Frowning hard, utterly confused and wishing the hell she’d kept her gun with her, she found herself touching his still-damp hair, gently moving her fingers through it. “All right,” she said. “All right.”
She relaxed against the pillows and held the troubled man, soothing his quaking shoulders, until he went still, and she knew he was deeply asleep.
And then, even though the warmth of the fire was seeping into her, chasing the chill from deep in her bones, soothing her muscles, making her feel sleepy, and even though she hadn’t had a hot-looking man—even a skinny one like this—in her arms in what seemed like an eternity, she eased herself away from him, out from under the covers, and got up to her feet. She stood there a moment, staring down at him as he slept.
A fellow cop, in deep trouble, either real or imagined, had just saved her life. She owed the man. Owed him enough to let him stay the night, let him get warm. Maybe even enough not to turn him in for breaking and entering, or mention his presence here until she had figured out who he was and what was going on with him. She did not, however, owe him so much that she needed to become a naive idiot in order to repay him. She went up to her bedroom and spent the next half hour patiently cleaning and drying her weapon. When she put it back together, she loaded it with a fresh, dry clip. She took the bullets out of the other clip, dried it thoroughly and set it aside. She’d toss the bullets. They might fire, but they might not, and she didn’t ever want to be in a predicament where she couldn’t be sure her gun would work. She’d buy some more ammo tomorrow.
She went back downstairs, took her pillow from the comforter and her coat from the hook by the door. She wrapped the coat around herself, rested the pillow against the wall and leaned against it, near the fire, in a spot where she could have a full view of her houseguest.
It wasn’t a very exciting show. He slept like the dead.
Ethan had turned off his pager after work at his wife’s request. They were having dinner with her parents that evening. It was important, she said, and that thing going off in the middle of a conversation was just rude.
He’d indulged her. He always indulged Victoria. And there wasn’t much he wouldn’t do for her parents. They thought the world of him.
So he’d spent the evening at the Richardsons’ endless and elegant dining room table beneath a crystal chandelier. Their newest pretty maid, Lorraine, served them in her crisp black-and-white uniform. It was nice, the life Randall and Jennifer Richardson shared. A life into which they’d welcomed him with open arms.
They treated him far better than his own father ever had.
So the least he could do was turn off the damn pager.
Of course, it turned out to be the one night he shouldn’t have done so.
By the time he and Victoria returned home, the hospital had left six messages on his voice mail. He saw the light blinking even as he helped Victoria out of her coat, the fur soft against his palms. It was rabbit. She’d wanted mink. Maybe next year.
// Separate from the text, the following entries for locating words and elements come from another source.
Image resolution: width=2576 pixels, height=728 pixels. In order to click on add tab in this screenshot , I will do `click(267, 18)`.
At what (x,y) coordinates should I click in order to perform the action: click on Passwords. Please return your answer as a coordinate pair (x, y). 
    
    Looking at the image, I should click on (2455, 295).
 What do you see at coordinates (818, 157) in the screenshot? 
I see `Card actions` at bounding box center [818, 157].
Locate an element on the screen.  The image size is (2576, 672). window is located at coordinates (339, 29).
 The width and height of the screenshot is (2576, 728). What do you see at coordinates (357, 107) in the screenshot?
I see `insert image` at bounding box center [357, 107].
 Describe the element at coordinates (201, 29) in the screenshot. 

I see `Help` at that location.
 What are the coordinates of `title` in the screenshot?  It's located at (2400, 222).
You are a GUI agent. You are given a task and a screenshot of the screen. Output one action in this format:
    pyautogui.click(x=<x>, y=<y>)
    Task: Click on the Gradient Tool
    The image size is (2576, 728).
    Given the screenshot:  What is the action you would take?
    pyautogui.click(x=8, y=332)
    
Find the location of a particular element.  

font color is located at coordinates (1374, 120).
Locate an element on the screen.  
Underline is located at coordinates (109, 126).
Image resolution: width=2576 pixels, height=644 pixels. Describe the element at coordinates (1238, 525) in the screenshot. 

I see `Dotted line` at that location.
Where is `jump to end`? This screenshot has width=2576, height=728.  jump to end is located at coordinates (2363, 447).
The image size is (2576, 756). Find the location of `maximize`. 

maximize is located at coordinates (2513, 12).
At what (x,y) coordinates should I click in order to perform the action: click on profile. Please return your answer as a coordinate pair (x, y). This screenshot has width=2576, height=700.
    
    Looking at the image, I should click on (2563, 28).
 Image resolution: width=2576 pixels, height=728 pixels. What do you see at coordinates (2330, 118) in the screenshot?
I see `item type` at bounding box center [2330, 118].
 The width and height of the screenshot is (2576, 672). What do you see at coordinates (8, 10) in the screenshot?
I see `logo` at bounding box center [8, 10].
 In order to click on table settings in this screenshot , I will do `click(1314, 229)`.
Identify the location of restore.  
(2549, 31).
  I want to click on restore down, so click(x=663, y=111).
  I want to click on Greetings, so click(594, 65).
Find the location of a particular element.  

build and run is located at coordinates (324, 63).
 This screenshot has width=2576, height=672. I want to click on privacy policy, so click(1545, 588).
“Oh, honey, must you?” she asked, pursing her lips when she saw his eyes on the telephone. “It’s been such a beautiful evening. I was hoping we could end it together.”
He slid his hand around her nape, his fingers tickled by the touch of her short brown hair, and kissed her forehead. “There’s nothing I’d like more,” he told her. “But I’d better at least check, okay?”
Sighing, she nodded, hugged him close, then turned and hurried through the house, lifting her shapely calves in between steps to tug off her stiletto heels. “I’m going to run a bath, love.”
“I’ll be right up.” He watched her go toward the stairs as he punched the button for messages.